Second: details. I know what you mean about being "a details kind of person". Details are lovely and they enrich a story and everything, and I love them dearly. However, when you go into how your alarm clock sounds like "the screams of the damned" and start relating it to Dante and angels and demons and "scorching hands and dagger nails" I think you've gone a bit far. It sounds to me like you just went on a little bit of a word-spree (which is a term I've just coined especially for the moment). I do that, too, all the time- the differene being that I generally don't inflict my little flings on others. Words are fun and using them poetically is a lovely thing, but sometimes it just goes a little far. This may be one of those cases.

Also, I think you've got your definition of "romanticist" a little messed up. A romanticist writer (or painter or philosopher or anything else) is someone who lived and worked during the romanticist period, which is commonly accepted as having occured during the late eighteenth century and the first half of the nineteenth century. So I'm going to assume you're not one of them. That makes you a "romantic" writer. Not in that you write romance, but in that you allow the romantic values/ideals/ideas to influence your writer. The basic connection is that there are romantic tendencies innate in human beings- during the romanticist period, a large portion of society glorified that aspect of themselves. Romantics, no longer a majority movement, continue to glorify it. I think that would be more appropriate for you. Also, I don't think the idea that romanticists (or romantics) focused "more on how something was written rather than what it meant". Not quite. I'm not going to go into a diatribe about romanticist principles, but that definitely wasn't it. They most definitely had meaning in their works; they didn't just go around having love affairs with words like you seem to be insinuating.

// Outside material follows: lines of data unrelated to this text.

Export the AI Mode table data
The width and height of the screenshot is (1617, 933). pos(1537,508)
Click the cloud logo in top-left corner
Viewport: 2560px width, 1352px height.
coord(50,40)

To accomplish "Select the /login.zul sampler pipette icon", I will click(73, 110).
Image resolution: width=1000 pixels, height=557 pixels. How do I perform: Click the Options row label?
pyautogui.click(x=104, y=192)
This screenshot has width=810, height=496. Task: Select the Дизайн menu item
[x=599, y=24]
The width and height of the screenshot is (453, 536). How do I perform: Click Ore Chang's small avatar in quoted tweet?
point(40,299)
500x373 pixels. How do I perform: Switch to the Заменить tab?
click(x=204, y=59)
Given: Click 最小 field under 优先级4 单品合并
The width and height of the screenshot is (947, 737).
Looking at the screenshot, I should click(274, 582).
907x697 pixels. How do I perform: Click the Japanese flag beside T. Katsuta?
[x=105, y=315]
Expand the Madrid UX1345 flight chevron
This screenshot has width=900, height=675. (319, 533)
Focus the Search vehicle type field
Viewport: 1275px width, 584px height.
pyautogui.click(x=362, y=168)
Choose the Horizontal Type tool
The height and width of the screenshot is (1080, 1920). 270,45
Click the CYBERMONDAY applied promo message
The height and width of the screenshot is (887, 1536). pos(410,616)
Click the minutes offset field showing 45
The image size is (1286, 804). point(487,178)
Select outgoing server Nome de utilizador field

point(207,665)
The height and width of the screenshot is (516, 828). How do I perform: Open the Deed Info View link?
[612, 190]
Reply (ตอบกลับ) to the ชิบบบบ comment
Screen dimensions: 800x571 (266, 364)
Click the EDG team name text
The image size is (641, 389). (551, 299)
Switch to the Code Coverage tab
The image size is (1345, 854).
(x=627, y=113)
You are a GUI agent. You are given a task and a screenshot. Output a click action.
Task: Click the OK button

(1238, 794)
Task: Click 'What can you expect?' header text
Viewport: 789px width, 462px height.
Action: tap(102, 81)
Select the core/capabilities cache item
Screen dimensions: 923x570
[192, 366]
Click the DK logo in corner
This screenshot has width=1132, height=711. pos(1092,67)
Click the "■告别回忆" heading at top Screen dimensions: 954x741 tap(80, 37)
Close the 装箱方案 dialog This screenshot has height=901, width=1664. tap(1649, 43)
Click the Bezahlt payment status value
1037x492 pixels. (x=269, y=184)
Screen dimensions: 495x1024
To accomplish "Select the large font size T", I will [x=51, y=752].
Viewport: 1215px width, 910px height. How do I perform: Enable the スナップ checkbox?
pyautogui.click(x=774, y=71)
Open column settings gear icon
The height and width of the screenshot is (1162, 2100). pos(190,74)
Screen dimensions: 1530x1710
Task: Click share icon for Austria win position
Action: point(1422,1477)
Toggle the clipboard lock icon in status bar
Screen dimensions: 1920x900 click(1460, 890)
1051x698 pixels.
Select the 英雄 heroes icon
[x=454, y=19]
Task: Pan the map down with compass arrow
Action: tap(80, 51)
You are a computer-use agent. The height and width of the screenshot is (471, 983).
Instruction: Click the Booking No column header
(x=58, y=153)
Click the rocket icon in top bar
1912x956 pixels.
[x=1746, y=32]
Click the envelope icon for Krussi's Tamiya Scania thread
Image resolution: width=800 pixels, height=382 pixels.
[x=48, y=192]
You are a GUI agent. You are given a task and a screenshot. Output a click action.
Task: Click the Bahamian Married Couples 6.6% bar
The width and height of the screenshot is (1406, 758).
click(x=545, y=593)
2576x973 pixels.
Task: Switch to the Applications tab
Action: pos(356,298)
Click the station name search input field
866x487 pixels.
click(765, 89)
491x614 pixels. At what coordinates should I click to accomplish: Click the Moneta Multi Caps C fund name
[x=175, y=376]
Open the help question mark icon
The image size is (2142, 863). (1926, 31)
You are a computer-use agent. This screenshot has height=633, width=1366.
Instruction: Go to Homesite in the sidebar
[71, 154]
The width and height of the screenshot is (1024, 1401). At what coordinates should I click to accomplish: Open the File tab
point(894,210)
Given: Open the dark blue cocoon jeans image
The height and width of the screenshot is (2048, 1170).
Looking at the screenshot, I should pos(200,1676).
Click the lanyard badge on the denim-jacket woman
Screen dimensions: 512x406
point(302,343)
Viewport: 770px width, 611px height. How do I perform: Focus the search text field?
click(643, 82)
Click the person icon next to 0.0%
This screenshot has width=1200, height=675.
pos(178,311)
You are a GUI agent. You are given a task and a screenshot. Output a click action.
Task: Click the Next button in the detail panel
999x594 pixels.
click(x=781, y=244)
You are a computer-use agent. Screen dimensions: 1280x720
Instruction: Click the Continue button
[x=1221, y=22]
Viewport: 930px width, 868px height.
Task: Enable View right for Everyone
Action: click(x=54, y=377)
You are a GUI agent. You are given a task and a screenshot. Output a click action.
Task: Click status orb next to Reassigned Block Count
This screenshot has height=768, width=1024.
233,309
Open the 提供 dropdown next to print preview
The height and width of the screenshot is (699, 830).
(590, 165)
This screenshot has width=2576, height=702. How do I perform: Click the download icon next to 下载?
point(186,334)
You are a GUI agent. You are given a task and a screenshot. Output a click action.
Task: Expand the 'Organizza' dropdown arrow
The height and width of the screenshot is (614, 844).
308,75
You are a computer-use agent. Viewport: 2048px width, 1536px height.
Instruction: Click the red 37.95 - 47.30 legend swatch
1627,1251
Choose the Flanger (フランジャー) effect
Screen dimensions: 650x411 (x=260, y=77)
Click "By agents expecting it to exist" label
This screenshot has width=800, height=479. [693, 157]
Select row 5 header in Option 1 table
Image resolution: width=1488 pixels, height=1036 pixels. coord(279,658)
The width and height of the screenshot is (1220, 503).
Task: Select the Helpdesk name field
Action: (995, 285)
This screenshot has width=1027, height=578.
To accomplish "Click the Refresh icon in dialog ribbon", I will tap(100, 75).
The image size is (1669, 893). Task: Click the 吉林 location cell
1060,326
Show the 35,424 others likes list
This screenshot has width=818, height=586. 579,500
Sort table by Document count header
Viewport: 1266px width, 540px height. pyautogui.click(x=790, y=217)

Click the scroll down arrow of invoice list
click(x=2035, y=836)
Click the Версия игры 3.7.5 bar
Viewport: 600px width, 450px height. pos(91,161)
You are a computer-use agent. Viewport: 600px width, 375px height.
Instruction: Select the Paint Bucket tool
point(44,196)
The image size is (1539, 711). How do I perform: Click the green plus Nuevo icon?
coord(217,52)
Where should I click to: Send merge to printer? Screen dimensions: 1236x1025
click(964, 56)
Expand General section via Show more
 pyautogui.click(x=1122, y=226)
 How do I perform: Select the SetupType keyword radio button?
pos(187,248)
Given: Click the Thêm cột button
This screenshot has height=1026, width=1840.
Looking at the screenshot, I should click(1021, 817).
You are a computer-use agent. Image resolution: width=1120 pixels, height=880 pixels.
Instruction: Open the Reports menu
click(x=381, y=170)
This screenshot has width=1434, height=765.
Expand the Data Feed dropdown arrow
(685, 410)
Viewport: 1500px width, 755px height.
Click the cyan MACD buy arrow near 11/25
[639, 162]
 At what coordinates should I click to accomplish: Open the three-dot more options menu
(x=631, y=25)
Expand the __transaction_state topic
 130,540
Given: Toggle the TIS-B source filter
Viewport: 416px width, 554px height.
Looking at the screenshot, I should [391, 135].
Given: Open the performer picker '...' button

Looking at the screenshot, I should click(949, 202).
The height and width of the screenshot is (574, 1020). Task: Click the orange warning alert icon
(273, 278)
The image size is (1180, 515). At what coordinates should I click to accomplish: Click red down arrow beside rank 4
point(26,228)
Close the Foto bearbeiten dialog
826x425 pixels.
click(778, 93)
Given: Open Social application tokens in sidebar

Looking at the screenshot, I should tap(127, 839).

Lastly, your statement on "psychological details" doesn't quite follow. Unnecessary flourishes (called rococo in art...it's like beyond baroque, if you're not familiar with art history) are quite different from psychological details. Also, the kind of details you have in this story are anything but psychological. They're descriptive, definitely, but I wouldn't call them psychological. So I don't think you want to be discouraging people from reading your story because of that.

So. Bottom line: good start, some problems, but there is hope. A suggestion: try planning out your plot ahead of time. Once you have a good, strong plotline established, you can go off on some flourish-y tangents and still be okay, because your readers will be hooked enough on the plot that they'll be able to tolerate it. However, if you confuse them with your lack of plot and then go all rococo on them, they get a little upset and leave angry and not-so-complimentary reviews. Hopefully you understand that I don't mean this to be either of those, but just my honest opinion from one writer and dancer to another. Good luck, and I'll be looking forward to see what you do with this next!
Johnnycakesdepp chapter 3 . 7/27/2004
I like this fic! And Eva is my favorite character cause I love Zoe Saldana but anyways good story.
queenofdiamonds1 chapter 1 . 5/12/2004
Update soon!
Jinx-co chapter 3 . 4/12/2004
I like it. I'm a dancer (i HATE ballet though). I'm not on pointe but i do know the feeling of being sore (thank you jazz class, not).
Well I hope you continue...
Meg
blond1wsmelborp chapter 3 . 3/27/2004
i like the fic... but is it a mary sue? that may not be such a good idea, when one does a mary sue, they enthrall themselves... but no one else. but keep going!